The shells were thin, warm, almost translucent. Some already glowed brightly, others had only a white gleam at their center. Daeman reached out and gingerly touched one—a mild heat, a strange sense of vertigo as if some instability in the egg itself flowed through his thermskinned finger. He tried to lift one and found it weighed about twenty pounds.

Now what?

Now he had to beat a retreat, get up the rope, out through the tunnels, back to the Avenue Daumesnil crevasse, and back to the Guarded Lion faxnode. He had to report all this to everyone at Ardis as soon as possible.

But why come all this way and risk exposure on the crater floor without taking a souvenir?

By dumping everything out of his rucksack except the extra crossbow bolts, he made room for the egg. At first it wouldn’t fit, but by pushing gently but insistently he managed to get the broad end of the oval through the opening and wedge the bolts in around the side of the egg. What if it breaks? Well, he’d have a messy pack, he thought, but at least he’d know what was inside the damned things.

I don’t want to break one of the eggs here, so close to Setebos and the calibani. We’ll inspect it back at Ardis.

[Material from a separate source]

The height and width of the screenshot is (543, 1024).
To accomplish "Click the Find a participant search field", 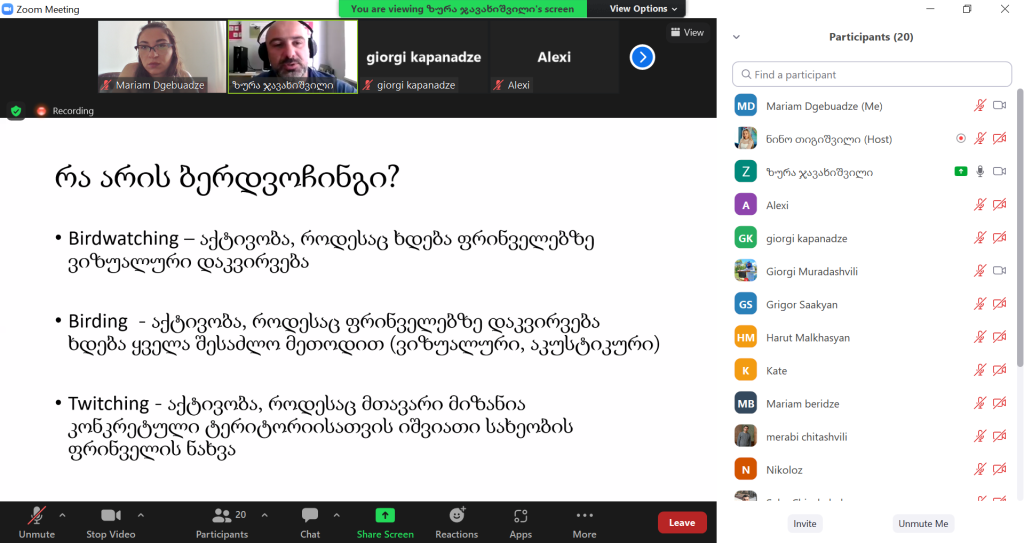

Amen, thought Daeman. He was finding it very hard to breathe. He’d had his osmosis mask on all this time, but the sulfurous vapors from the fumarole vent and the overwhelming heat made him dizzy. He knew that if he’d come into the dome without the thermskin and mask, he would have lost consciousness long ago. The air in here was poisonous. Then how do the calibani breathe?

To hell with the calibani, thought Daeman. He waited until the steam and vapors were thick as a smoke screen and slid down the side of the fumarole, dropping the last five feet. The egg shifted heavily in his rucksack, almost causing him to fall.